Em conclusão, o ANGOTIC 2018 em termos de experiência como expositora e participante foi talvez o pior evento deste género no qual participei, mas na teoria tinha tudo para ser mais bem organizado, interessante, inovador e inclusivo não só para as startups, como também para todos expositores e participantes. Em suma bem mais proveitoso. E creio que não foi por falta de feedback, pois logo que tomei conhecimento do evento entrei em contacto com a organização para com propostas para ajudar a dinamizar o espaço startup e ainda participei em duas reuniões iniciais onde também deixei os meus comentários.
Consigo pensar em tantas formas (desde workshops, painéis, startup pitches, meet-ups, etc.) para fazer do ANGOTIC muito melhor, mais proveitoso, interessante e internacional, quer para expositores , convidados e participantes, de forma a atrair mais público não só cá de dentro como principalmente de fora, mas fica para outro momento.

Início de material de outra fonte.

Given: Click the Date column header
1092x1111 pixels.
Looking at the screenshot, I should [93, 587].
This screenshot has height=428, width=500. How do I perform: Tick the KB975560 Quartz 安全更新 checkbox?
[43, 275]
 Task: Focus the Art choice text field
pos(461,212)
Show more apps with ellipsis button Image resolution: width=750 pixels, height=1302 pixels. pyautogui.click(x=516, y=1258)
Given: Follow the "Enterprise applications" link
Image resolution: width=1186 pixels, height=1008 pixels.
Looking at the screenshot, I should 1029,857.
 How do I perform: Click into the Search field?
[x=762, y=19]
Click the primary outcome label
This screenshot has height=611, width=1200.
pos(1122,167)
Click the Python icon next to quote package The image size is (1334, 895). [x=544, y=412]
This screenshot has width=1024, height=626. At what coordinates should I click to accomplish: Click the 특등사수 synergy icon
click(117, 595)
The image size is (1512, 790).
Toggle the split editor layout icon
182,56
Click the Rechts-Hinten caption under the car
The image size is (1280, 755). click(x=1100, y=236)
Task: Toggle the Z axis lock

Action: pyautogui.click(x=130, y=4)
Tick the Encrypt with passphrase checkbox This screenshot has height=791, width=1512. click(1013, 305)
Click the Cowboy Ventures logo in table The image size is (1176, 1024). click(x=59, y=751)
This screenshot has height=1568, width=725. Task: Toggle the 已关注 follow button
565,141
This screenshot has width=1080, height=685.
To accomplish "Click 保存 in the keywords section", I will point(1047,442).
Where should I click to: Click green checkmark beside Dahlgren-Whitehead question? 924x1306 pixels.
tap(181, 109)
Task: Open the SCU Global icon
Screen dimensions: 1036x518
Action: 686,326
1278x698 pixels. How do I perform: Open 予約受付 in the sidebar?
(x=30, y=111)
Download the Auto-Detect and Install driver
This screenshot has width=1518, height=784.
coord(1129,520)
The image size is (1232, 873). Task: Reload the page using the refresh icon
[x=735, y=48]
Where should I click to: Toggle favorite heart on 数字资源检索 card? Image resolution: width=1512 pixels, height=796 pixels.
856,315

Acredito que podemos fazer melhor, temos pessoas que podem fazer melhor. Se permitirem quem sabe fazer melhor ser incluído, não por cunha, mas por mérito, então não dúvido que o ANGOTIC possa realmente vir a transformar-se num evento no mundo das tecnologias de referência em África.
Aproveito ainda para sugerir que precisamos de mais eventos TIC em Angola e lançar o desafio às iniciativas/organizações privadas para organização destes.